**EXERCISE AIM**
Please transcribe only the lines that run from the line bearing "Task: Open the Real Madrid shared photo" to the end of the entries, keeping both end lines. Skip the pictures.

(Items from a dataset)
◇ ◇ ◇ ◇ ◇
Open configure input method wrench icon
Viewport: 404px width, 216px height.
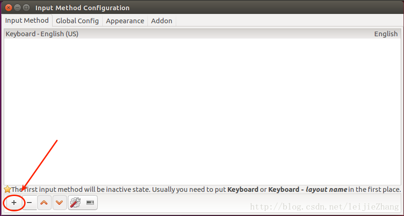(x=75, y=203)
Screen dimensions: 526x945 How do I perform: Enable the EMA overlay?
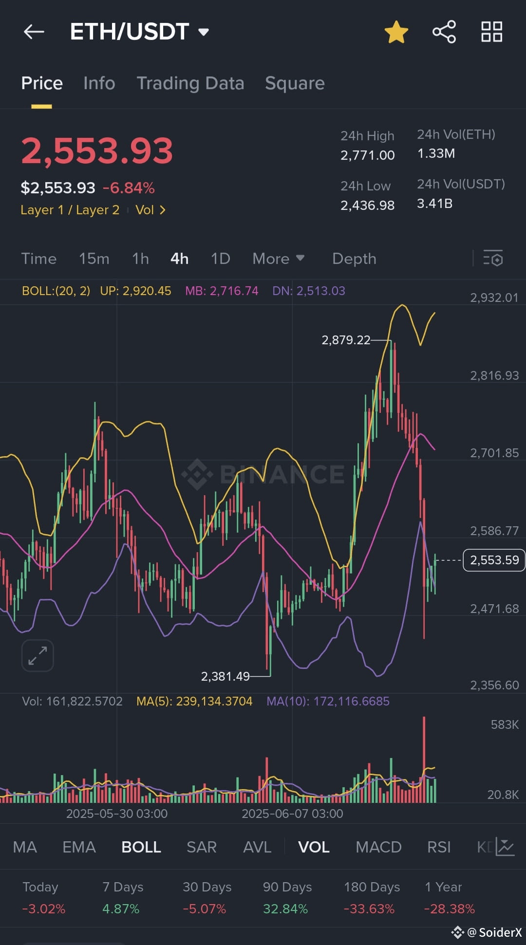(79, 847)
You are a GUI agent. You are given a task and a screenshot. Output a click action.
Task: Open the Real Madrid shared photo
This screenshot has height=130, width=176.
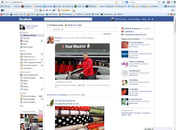pyautogui.click(x=82, y=61)
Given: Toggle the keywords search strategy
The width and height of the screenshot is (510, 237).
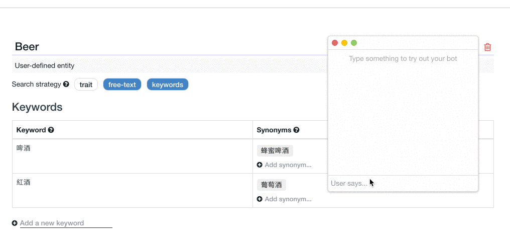Looking at the screenshot, I should (x=167, y=85).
◇ ◇ ◇ ◇ ◇
**YOUR SOLUTION**
Task: Open the Real Madrid shared photo
This screenshot has height=130, width=176.
pyautogui.click(x=82, y=61)
Given: Toggle the keywords search strategy
The width and height of the screenshot is (510, 237).
Looking at the screenshot, I should (x=167, y=85).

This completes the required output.